University of Maryland's Curriculum
Camilo Gutierrez, MD, associate professor and vice chair for education in the department of neurology at the University of Maryland School of Medicine, said the neurology department has created a one-year non-clinical curriculum that includes topics such as implicit bias, microaggression and health literacy.
The curriculum, which will target neurology residents first and, depending on the response, then medical students, will be being offered once every one-and-a half years, he said.
Dr. Gutierrez said the attitude of “this is not my problem” that some doctors had when it came to issues around racial inequity has been replaced by “there is a lot we can do.”
“We really have a lot of impact on the quality of care based on race,” Dr. Gutierrez said, noting that process of change should begin with examining “our own biases.”
Dr. Gutierrez, who also is a diversity, equity and inclusion officer, said there is a review underway of all teaching materials and lectures to make sure they meet standards of equity and inclusion. He said, for example, that photos used in lectures about obesity might show only Black people eating fast food, which could give the impression that White people don't have weight problems or that they don't eat unhealthy food. He said having inclusive learning materials is also critical to understanding the full spectrum of disease, such as how a certain type of rash may look different on light skin compared to dark skin.
Dr. Gutierrez said he is a bit envious of how today's upcoming doctors are being taught that they need to look beyond their medical institutions. “They are being taught about the importance of understanding the community,” he said.
UPenn: Emphasis on Racial Disparities
Roy H. Hamilton, MD, MS, FAAN, associate professor of neurology and assistant dean for cultural affairs and diversity at University of Pennsylvania's Perelman School of Medicine, said neurology training would be lacking without an emphasis on racial disparities, especially since many neurologic conditions are more prevalent in minority communities. The neurology department at UPenn began to focus on diversity and inclusion in its training program in 2017, but the initiative is now seen as the core of everything the department does, from hiring to promoting staff to training students and residents.

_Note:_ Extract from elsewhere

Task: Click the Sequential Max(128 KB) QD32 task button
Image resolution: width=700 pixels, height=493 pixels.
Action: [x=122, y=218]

Neurology residents at Penn participate in a separate monthly health equity lecture series, which addresses the topic of health disparities across various subspecialities in neurology. In addition, discussion of health disparities is integrated into every subspecialty lecture series and is therefore revisited many times in many contexts throughout their training, Dr. Hamilton said.
“I think it is important to recognize how much the disparities in care are the result of biases in physicians, and not just barriers to access,” Dr. Hamilton said. For instance, “there is an implicit bias that persons of color are less likely to comply with medications,” so they may not be offered treatments for neurologic and other disorders, he said.
Dr. Hamilton said that while not all medical students or residents may agree on what needs to be done to combat racism and social injustice in society, he doesn't worry that some may view these issues as political.
“I do not think it is a political statement to say that we hope for the best health and greatest quality of life for all of our patients,” he said.
Drs. Pinna and Chisholm had no disclosures. Dr. Rosendale receives personal compensation from the AAN for her role in the editorial board of Neurology. Dr. Hamilton has received payment for speaking as an expert on the topic of diversity in science and medicine for Alexion and Starfish Neuroscience.